Por: Maria Fernanda Ribeiro 20/05/2020 às 22:57

O canto de Rondinelle Lucio, 42 anos, foi o primeiro a se calar entre os indígenas da etnia Fulni-ô pela Covid-19. Depois dele, mais três mortes foram confirmadas, outras aguardam o resultado de exames e mais 25 estão contaminadas pela doença. Espremidos em uma pequena aldeia com sete mil moradores no município de Águas Belas, em Pernambuco, localizada a 273 quilômetros da capital Recife, eles temem pela extinção do seu povo e pedem ajuda. Faltam máscaras, testes, álcool em gel e se nada for feito também faltará comida.

Acostumados a viajar pelo país para vender artesanatos, a renda secou com a pandemia com todos fechados em casa. Um cocar foi leiloado pelas redes sociais para angariar algum dinheiro. Foram arrecadados R$ 2 mil e o valor foi revertido para a compra de cestas básicas, que foram distribuídas entre algumas famílias. Também tem chegado ajuda de fora, um dinheiro aqui, uma doação ali, mas nada que supra as necessidades de todas as famílias.

Ajuda do município, segundo os relatos, não tem. Mas tem muito preconceito dos não-indígenas e também tem a seca do Nordeste, que impede o plantio de alimentos. A chuva que há cerca de três semanas cai pela região traz um respiro de esperança e também um pouco de água para tomar banho e lavar as roupas e a louça que, sem a chuva, também não teria. Na aldeia há um posto de saúde pronto há meses, mas nunca foi inaugurado. Há a promessa da prefeitura de que será ainda neste mês.

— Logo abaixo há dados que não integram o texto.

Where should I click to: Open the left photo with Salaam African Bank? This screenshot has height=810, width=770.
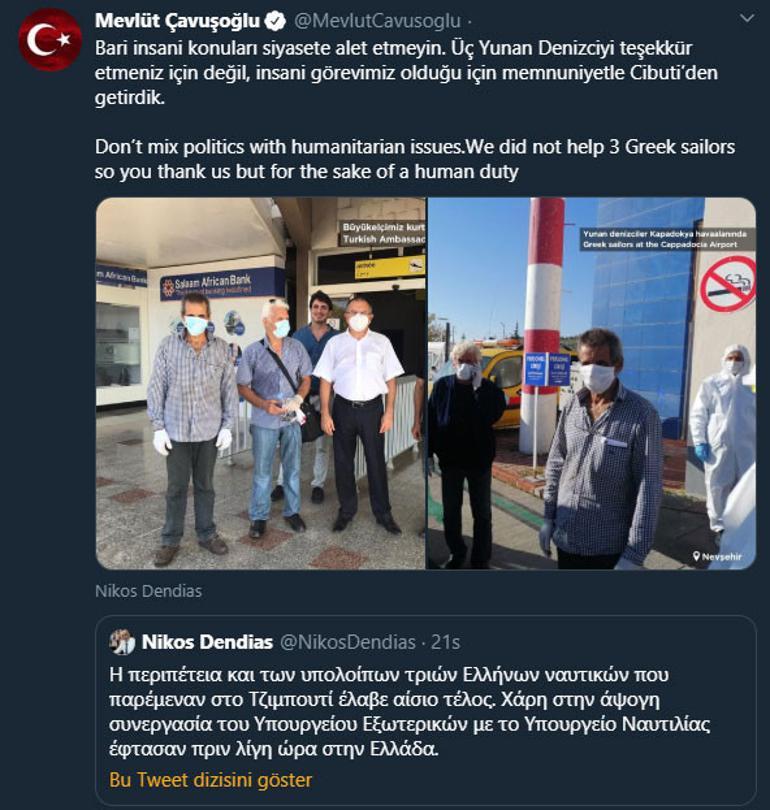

“Estamos lutando contra a pandemia com a cara e com a coragem porque não temos estrutura nenhuma. Estamos ameaçados e fragilizados, mas somos um povo guerreiro, que sobrevive à seca do Nordeste há mais de cinco séculos, resistimos à cultura do homem branco, enfrentamos um período de seis anos sem chuva e ainda mantemos vivo nosso idioma”, afirma Patrícia Pontes Siqueira, 40 anos.

Boletim da Articulação dos Povos e Organizações Indígenas do Nordeste, Minas Gerais e Espírito Santo (Apoinme), mostra que em Pernambuco há seis óbitos entre indígenas registrados até o momento. Segundo Alexandre Pankararu, coordenador da Apoinme, o estado abrange 12 povos, divididos em 15 territórios e o epicentro está mesmo entre os Fulni-ô. Ele afirma que um recurso será disponibilizado para que possam comprar equipamentos de proteção e também cestas básicas, mas que eles precisam de mais, muito mais.

Língua materna e os mais velhos

Povo Fulni-ô no combate a Covid (Foto: Coletivo Thul’sê Audiovisual) (22)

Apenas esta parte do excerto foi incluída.